Il giudice investito delle doglianze, anziché considerare il giudizio innanzi a lui quale fase di merito conseguente alla opposizione già avanzata dagli esecutati in sede di ricorso ex art. 612, lo qualificava come opposizione agli atti esecutivi e, sul presupposto di considerare l’ordinanza resa dal giudice dell’esecuzione sentenza sostanziale ex art. 615, riteneva l’azione proposta inammissibile. Avverso la sentenza dichiarativa dell’inammissibilità dell’opposizione proposta, gli esecutanti proponevano ricorso per cassazione.

SOLUZIONE

[1] La Corte di Cassazione accoglie il ricorso. Osserva in particolare il S.C. che, a seguito della modifica dell’art. 616 c.p.c., il giudizio di opposizione si articola in una fase necessaria di natura sommaria, non importa con quale formula terminativa si sia avuta, e in una successiva fase (eventuale) a cognizione piena da iniziarsi nel termine concesso dal giudice dopo l’esaurimento della prima; posta questa premessa, deve di conseguenza escludersi che il provvedimento del giudice dell’esecuzione, qualunque forma abbia rivestito, possa avere carattere decisorio, limitandosi semplicemente a risolvere in via sommaria le eventuali questioni sollevate dalle parti, nonché a rinviare alla fase successiva la definitiva risoluzione delle stesse.

In altre parole, per il S.C., la nuova articolazione dei giudizi oppositivi induce a ritenere che qualora il giudice adito ai sensi dell’art. 612, anziché limitarsi a dar luogo alla attuazione del procedimento di esecuzione degli obblighi di fare, decida sulle eventuali contestazioni in quella sede proposte riguardanti l’esistenza o l’ambito del diritto dell’istante di agire in via esecutiva, l’ordinanza da lui emessa non può considerarsi terminativa dell’esecuzione di cui agli artt. 612-614, ma deve qualificarsi quale provvedimento conclusivo della fase sommaria dell’opposizione ex art. 615 relativa alla questione sollevata innanzi a lui.

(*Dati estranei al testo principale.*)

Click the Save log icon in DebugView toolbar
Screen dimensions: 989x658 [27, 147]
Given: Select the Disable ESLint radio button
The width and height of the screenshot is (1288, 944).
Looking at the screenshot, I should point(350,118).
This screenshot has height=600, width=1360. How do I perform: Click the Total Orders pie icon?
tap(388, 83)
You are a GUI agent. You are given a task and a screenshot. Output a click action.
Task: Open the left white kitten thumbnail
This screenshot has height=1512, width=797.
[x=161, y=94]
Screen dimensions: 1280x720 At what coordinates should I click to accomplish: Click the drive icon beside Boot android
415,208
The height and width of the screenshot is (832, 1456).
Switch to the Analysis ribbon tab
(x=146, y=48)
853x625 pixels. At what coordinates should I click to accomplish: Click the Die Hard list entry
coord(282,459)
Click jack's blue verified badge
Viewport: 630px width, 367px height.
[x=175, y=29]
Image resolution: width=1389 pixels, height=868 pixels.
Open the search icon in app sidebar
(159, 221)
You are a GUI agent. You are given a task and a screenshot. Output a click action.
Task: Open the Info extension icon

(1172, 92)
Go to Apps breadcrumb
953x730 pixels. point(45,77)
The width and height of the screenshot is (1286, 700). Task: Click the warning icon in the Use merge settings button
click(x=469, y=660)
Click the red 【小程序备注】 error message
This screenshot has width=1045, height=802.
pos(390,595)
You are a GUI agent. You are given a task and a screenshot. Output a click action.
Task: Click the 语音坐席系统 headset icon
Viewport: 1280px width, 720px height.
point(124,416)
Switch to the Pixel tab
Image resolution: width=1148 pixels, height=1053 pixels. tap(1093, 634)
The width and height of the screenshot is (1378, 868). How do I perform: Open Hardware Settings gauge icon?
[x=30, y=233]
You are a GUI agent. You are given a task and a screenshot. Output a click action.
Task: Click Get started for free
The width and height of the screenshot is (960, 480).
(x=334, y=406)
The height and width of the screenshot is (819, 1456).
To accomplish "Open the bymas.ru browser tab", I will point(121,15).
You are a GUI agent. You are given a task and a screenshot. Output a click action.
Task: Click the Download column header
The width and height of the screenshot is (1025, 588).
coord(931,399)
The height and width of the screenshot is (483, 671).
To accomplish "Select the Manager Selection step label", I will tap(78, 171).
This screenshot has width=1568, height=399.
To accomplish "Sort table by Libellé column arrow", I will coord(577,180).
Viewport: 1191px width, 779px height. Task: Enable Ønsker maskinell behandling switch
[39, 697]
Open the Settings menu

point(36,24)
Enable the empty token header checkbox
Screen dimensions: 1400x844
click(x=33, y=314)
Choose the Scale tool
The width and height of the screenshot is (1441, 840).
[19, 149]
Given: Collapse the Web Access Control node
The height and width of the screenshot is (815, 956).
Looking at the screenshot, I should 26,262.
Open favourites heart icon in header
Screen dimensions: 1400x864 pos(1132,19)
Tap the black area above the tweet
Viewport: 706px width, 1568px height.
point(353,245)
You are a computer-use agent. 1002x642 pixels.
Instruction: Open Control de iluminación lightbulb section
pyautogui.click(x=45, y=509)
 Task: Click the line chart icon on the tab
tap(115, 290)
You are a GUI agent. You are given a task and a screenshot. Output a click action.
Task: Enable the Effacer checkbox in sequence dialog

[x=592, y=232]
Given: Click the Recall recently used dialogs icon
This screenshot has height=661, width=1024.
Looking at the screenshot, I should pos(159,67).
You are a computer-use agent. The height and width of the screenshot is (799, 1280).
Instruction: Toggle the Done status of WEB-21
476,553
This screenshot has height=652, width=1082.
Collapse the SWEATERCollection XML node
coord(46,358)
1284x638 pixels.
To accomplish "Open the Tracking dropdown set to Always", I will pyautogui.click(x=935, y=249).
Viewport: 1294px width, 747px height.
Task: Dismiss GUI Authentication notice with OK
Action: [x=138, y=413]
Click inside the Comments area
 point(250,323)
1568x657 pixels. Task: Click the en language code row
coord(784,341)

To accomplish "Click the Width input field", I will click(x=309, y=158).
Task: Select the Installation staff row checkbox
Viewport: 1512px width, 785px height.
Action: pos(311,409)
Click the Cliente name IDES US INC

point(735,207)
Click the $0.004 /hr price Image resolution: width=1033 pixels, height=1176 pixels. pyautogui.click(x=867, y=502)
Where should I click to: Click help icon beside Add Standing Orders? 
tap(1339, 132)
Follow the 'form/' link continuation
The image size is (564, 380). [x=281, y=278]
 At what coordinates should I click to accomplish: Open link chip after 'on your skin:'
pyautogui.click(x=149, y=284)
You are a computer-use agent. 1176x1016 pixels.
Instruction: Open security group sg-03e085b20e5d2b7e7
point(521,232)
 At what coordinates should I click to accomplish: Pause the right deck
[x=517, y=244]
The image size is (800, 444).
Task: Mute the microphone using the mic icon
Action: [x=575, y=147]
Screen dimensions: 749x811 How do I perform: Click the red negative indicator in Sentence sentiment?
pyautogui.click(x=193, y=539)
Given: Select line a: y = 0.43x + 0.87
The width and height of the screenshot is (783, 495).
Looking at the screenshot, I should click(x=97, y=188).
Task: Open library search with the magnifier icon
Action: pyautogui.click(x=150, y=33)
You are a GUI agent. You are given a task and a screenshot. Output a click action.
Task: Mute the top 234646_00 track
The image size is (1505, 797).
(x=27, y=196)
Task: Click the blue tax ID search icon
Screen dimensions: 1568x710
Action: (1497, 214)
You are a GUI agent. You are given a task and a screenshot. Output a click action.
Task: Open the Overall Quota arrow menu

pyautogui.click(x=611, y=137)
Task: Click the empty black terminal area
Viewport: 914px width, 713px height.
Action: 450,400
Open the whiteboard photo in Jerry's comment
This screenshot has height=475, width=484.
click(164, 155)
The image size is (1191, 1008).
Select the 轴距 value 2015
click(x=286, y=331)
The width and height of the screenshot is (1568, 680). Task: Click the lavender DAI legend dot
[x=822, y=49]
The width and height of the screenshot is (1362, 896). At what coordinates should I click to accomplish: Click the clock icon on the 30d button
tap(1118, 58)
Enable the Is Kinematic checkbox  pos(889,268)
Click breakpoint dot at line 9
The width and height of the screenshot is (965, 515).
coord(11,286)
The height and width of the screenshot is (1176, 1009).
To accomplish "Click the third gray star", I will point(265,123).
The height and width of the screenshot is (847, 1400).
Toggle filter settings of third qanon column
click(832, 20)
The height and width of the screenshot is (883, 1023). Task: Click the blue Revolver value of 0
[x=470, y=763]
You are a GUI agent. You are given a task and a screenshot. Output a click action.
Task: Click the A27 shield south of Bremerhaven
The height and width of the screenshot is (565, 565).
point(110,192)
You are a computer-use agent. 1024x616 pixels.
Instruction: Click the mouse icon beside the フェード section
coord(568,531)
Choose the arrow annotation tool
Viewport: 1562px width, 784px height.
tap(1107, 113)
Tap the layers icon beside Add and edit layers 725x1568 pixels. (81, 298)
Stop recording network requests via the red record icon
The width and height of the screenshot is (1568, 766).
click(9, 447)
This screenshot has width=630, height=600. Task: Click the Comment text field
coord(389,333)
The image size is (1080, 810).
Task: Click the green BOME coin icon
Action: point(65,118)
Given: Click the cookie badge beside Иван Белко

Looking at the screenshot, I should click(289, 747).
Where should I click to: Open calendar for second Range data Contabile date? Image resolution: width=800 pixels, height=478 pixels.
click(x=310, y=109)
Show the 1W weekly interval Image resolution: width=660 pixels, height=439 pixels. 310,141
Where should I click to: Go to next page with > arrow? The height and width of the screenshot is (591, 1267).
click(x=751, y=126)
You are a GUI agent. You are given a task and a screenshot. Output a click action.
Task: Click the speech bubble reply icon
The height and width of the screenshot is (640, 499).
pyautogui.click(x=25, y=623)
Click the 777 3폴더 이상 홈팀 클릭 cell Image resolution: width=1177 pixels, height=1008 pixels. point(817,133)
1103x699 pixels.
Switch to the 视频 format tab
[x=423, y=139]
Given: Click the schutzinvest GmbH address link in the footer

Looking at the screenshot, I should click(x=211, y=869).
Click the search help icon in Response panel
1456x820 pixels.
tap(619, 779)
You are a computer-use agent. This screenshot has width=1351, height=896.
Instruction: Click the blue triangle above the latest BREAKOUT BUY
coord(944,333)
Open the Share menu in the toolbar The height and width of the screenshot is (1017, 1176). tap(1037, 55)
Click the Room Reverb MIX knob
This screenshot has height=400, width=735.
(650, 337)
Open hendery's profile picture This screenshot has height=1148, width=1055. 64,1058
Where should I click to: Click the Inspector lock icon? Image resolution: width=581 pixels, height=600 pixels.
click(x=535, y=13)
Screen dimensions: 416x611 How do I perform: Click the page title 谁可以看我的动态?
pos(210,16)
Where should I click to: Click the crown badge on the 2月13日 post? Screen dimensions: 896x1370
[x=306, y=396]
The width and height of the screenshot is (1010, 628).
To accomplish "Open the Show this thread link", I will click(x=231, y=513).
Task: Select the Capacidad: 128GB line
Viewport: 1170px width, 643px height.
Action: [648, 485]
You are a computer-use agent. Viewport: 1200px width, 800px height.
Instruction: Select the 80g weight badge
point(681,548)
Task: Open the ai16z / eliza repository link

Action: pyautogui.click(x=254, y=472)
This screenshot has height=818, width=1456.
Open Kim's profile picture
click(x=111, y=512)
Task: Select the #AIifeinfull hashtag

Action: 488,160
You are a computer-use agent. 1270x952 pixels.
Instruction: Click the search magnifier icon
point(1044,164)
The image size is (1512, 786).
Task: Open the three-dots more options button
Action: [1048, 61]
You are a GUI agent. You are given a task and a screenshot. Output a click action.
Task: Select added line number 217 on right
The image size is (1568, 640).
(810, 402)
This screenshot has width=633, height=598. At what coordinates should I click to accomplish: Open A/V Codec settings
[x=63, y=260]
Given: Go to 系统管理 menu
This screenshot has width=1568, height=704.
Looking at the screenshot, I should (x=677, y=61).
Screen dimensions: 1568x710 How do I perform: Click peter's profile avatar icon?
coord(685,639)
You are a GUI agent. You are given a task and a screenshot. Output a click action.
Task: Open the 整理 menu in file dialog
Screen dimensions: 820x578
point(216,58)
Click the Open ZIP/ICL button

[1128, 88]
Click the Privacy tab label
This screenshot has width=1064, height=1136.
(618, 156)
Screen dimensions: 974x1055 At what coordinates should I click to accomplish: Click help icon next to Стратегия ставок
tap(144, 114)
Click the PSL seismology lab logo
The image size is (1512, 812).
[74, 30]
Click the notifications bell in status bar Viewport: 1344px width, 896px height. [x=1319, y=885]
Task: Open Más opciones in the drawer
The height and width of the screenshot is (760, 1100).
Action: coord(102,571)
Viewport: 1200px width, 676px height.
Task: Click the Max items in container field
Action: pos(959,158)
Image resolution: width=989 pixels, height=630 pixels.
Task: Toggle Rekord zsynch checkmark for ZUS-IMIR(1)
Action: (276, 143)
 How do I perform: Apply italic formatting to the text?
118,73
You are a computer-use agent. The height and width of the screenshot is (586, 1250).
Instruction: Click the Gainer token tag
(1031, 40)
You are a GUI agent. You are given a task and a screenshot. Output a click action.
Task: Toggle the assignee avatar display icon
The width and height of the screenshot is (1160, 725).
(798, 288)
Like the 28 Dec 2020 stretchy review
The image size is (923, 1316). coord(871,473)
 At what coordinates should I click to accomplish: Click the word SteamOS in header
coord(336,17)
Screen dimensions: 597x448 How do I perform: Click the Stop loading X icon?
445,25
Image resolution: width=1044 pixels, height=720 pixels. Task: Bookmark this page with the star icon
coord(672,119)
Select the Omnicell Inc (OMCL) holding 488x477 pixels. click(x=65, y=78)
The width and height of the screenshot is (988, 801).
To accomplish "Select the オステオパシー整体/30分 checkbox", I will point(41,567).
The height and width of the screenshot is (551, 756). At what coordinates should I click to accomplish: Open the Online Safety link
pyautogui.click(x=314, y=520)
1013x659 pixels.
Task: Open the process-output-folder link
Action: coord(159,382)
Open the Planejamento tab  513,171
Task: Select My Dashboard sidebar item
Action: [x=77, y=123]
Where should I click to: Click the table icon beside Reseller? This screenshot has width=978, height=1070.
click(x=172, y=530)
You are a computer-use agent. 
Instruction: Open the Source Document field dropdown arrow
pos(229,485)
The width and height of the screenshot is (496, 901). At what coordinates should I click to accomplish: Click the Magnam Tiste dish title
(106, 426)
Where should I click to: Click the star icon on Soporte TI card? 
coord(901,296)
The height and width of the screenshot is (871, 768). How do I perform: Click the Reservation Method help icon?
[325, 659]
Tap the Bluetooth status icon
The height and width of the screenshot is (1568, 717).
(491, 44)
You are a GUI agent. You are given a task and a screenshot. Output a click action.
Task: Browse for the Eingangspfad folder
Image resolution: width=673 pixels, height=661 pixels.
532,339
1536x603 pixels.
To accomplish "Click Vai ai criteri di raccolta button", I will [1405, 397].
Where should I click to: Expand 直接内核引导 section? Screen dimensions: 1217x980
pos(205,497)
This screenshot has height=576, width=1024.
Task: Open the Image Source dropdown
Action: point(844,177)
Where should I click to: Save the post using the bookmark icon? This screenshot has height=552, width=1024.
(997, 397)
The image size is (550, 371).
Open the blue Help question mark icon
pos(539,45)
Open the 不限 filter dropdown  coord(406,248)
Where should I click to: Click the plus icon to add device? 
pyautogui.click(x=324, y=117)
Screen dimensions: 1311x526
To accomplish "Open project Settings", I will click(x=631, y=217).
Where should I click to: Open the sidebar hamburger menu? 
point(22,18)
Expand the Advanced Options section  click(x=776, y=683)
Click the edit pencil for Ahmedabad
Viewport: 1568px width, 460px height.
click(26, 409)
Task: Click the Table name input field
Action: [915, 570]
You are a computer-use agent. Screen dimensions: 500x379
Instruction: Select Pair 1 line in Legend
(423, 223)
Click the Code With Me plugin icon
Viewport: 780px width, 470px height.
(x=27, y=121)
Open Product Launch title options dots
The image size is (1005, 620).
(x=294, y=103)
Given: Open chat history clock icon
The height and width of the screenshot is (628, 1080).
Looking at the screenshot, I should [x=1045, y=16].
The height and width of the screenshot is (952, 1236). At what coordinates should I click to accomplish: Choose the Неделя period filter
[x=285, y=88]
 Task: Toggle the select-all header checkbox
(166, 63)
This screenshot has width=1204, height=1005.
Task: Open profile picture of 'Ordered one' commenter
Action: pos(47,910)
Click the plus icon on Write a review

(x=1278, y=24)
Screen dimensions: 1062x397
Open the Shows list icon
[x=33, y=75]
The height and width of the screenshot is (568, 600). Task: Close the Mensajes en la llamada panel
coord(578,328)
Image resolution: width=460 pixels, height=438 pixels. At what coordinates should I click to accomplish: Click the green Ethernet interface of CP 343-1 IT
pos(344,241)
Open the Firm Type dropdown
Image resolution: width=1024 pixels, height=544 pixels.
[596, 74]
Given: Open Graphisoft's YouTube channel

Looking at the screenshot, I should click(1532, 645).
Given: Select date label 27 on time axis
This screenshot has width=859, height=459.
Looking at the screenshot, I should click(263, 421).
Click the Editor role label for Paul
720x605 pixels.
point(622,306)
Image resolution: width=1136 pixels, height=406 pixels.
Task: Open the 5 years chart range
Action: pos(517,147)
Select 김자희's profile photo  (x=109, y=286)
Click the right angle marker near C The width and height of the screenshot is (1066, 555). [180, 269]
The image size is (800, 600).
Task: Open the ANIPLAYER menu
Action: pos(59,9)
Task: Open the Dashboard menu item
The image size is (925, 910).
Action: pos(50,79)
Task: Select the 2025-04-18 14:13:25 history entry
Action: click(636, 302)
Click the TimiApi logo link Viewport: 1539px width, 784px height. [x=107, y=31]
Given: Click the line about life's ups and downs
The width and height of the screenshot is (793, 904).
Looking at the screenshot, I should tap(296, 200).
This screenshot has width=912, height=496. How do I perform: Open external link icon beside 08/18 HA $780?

Al provvedimento del g.e., pertanto, in quanto solo formalmente conclusivo del procedimento di esecuzione, va applicato il regime previsto dall’art. 616 c.p.c., con il conseguente onere di correzione dell’ordinanza laddove con la stessa non sia stato fissato il termine per l’introduzione (rectius prosecuzione) del giudizio di merito.

QUESTIONI 

[1] In ordine al principio, ormai più che consolidato, secondo cui, a seguito della riforma attuata con la legge n. 52 del 2006, i giudizi oppositivi di cui di cui al titolo V del libro III del codice di rito hanno natura bifasica, per cui dopo una fase davanti al giudice dell’esecuzione che si svolge col rito camerale richiamato dall’art. 185, disp. att. c.p.c. e che si conclude con un provvedimento che decide sull’istanza di sospensione dell’esecuzione, segue una fase eventuale che si svolge con le regole del processo di cognizione piena e si conclude con un provvedimento idoneo a divenire cosa giudicata, v. Cass. 8 febbraio 2016, n. 2490; Cass. 29 maggio 2014, n. 12055; Cass. 24 ottobre 2011, n. 22033; in dottrina, si vis, Metafora, L’opposizione di terzo all’esecuzione, Napoli, 2012, 223 e seguenti.

La decisione in commento rappresenta il superamento di quell’orientamento sino ad oggi invalso presso la giurisprudenza di legittimità secondo cui andava attribuita natura di sentenza (come tale appellabile) all’ordinanza con cui il g.e., oltre a determinare le modalità dell’esecuzione forzata, risolve questioni circa il diritto della parte istante a procedere ad esecuzione forzata (v. da ultimo Cass. agosto 2015, n. 17314, secondo cui “il provvedimento emesso in forma di ordinanza dal giudice dell’esecuzione per obblighi di fare e di non fare, che dirima in concreto una controversia insorta tra le parti, ove assuma valore sostanziale di sentenza su una opposizione all’esecuzione, è soggetto al regime di impugnazione via via vigente per tale tipo di provvedimento, sicché, se emesso nel periodo tra il 1° marzo 2006 e il 4 luglio 2009, non è appellabile ma esclusivamente ricorribile per cassazione”; analogamente, si v. senza pretesa di esaustività, Cass. 15 luglio 2009, n. 16471; Cass. 8 ottobre 2008, n. 24808; Cass. 23 maggio 2006, n. 12117; Cass. 18 marzo 2003, n. 3990, in AC, 2004, 98; Cass. 10 dicembre 1991, n. 13287, in RFI, 1991, voce Esecuzione forzata degli obblighi di fare o di non fare, n. 9; Cass. 20 settembre 1990, n. 9584, in RFI, 1990, voce cit., n. 5).